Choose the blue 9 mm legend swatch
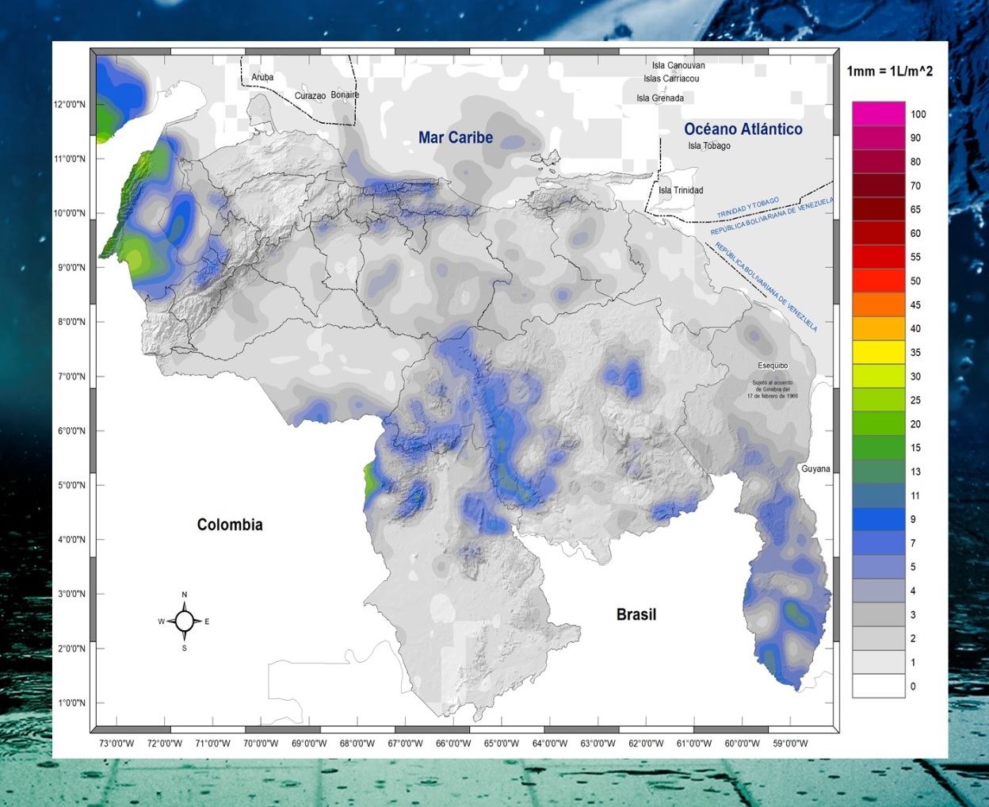This screenshot has height=807, width=989. pyautogui.click(x=878, y=518)
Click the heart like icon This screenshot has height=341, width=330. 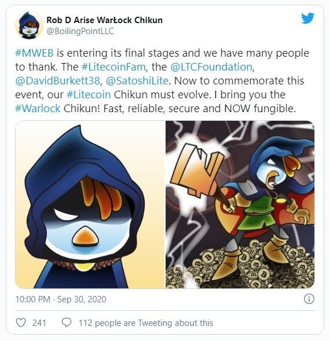click(21, 323)
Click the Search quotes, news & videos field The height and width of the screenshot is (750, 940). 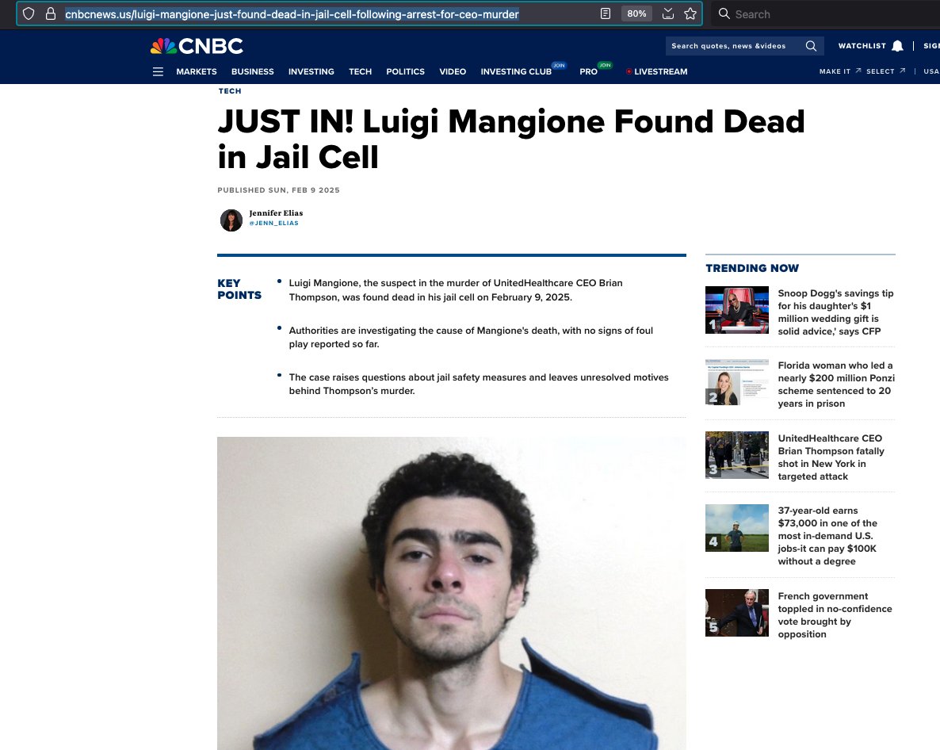click(735, 46)
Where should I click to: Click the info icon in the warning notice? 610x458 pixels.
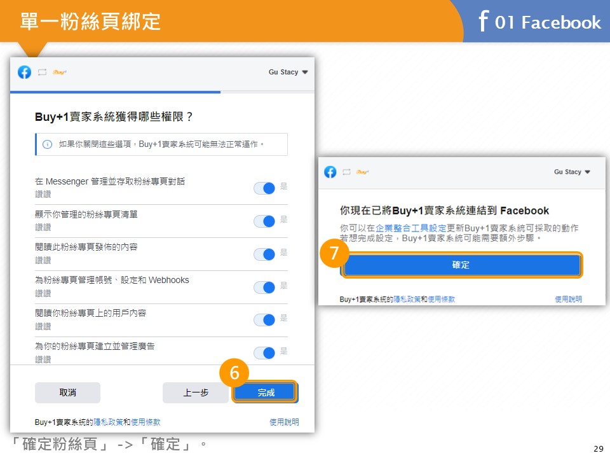[x=47, y=144]
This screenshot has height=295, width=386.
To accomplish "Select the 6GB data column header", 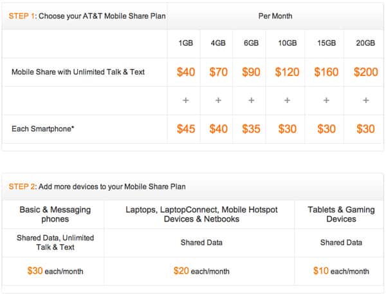I will (251, 43).
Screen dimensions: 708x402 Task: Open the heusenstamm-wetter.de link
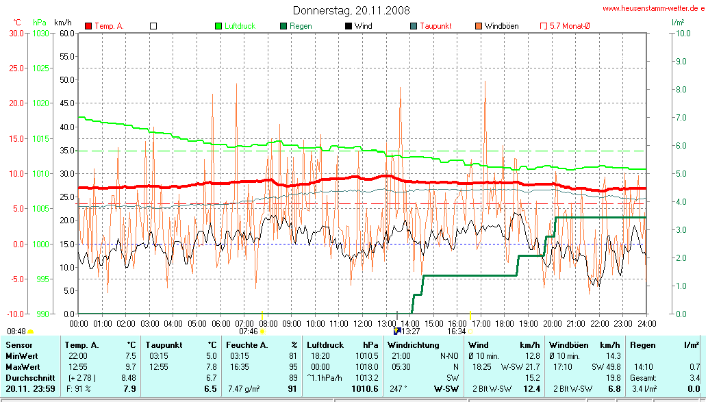pyautogui.click(x=653, y=8)
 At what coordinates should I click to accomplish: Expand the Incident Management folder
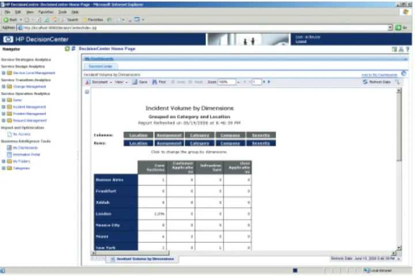pos(3,107)
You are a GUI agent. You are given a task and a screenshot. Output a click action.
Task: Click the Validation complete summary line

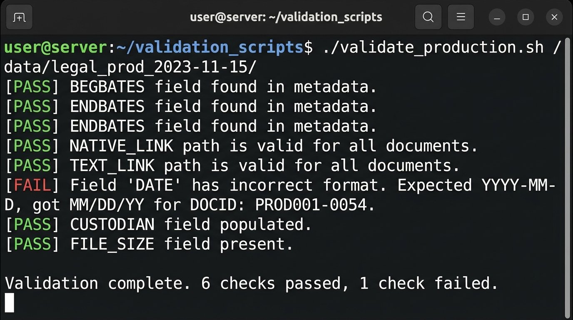click(x=251, y=283)
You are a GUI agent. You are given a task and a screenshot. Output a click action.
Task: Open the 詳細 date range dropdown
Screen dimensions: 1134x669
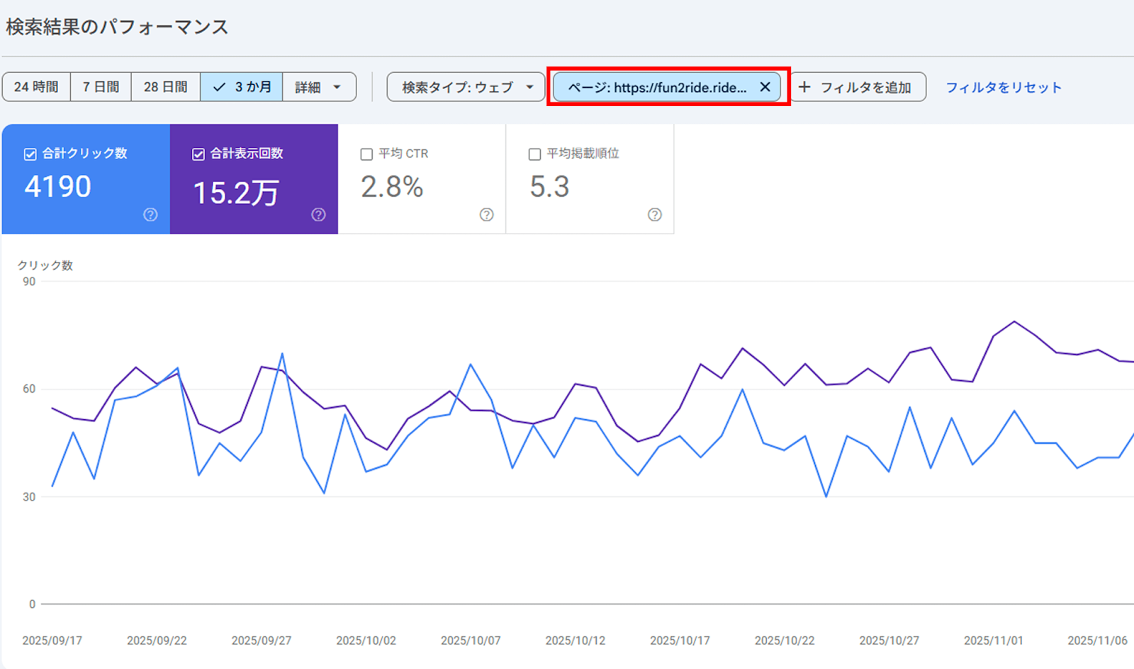pyautogui.click(x=318, y=87)
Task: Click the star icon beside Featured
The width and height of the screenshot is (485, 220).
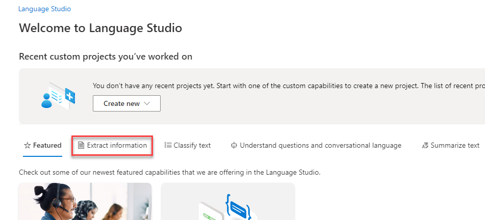Action: 27,145
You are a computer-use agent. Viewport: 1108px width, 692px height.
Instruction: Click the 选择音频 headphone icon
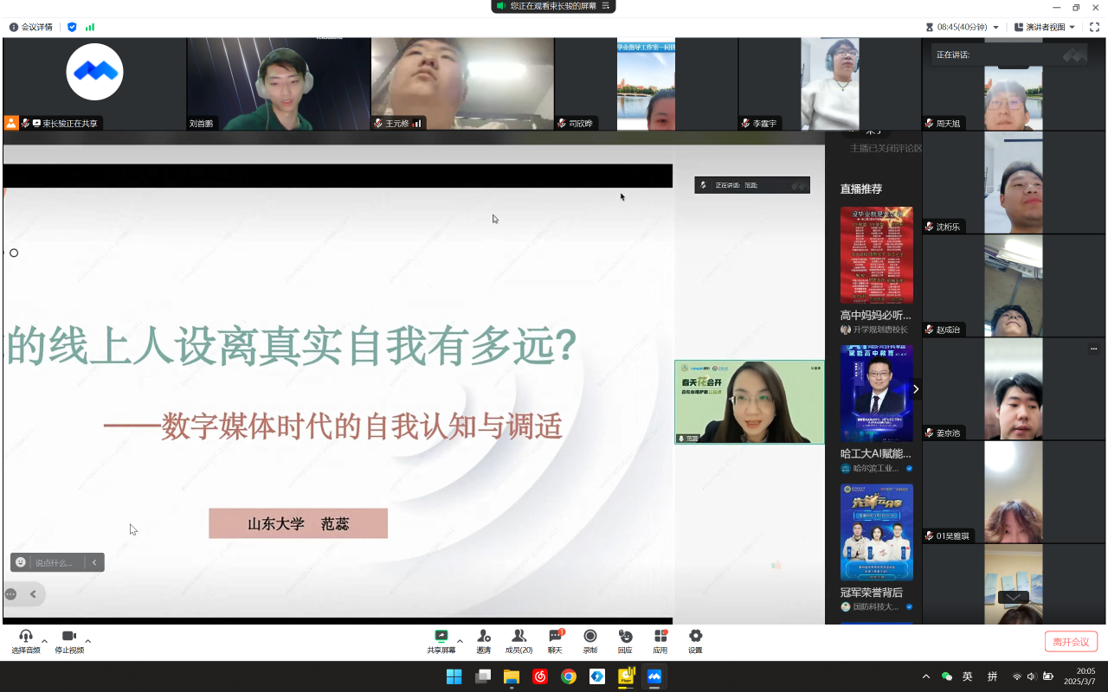25,637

Task directions :: Rewrite the records from the line containing "At what coordinates" through the end of the records, swapping "screenshot" for "screen image" and keeping everything else the same. Leave the pictures out.

Written solution ::
 At what coordinates should I click to accomplish: Expand the Incident Management folder
pos(3,107)
You are a GUI agent. You are given a task and a screen image. Output a click action.
Task: Click the Validation complete summary line

click(x=251, y=283)
You are a GUI agent. You are given a task and a screen image. Output a click action.
Task: Open the 詳細 date range dropdown
Screen dimensions: 1134x669
pyautogui.click(x=318, y=87)
Task: Click the star icon beside Featured
The width and height of the screen image is (485, 220).
Action: 27,145
You are a computer-use agent. Viewport: 1108px width, 692px height.
Instruction: Click the 选择音频 headphone icon
25,637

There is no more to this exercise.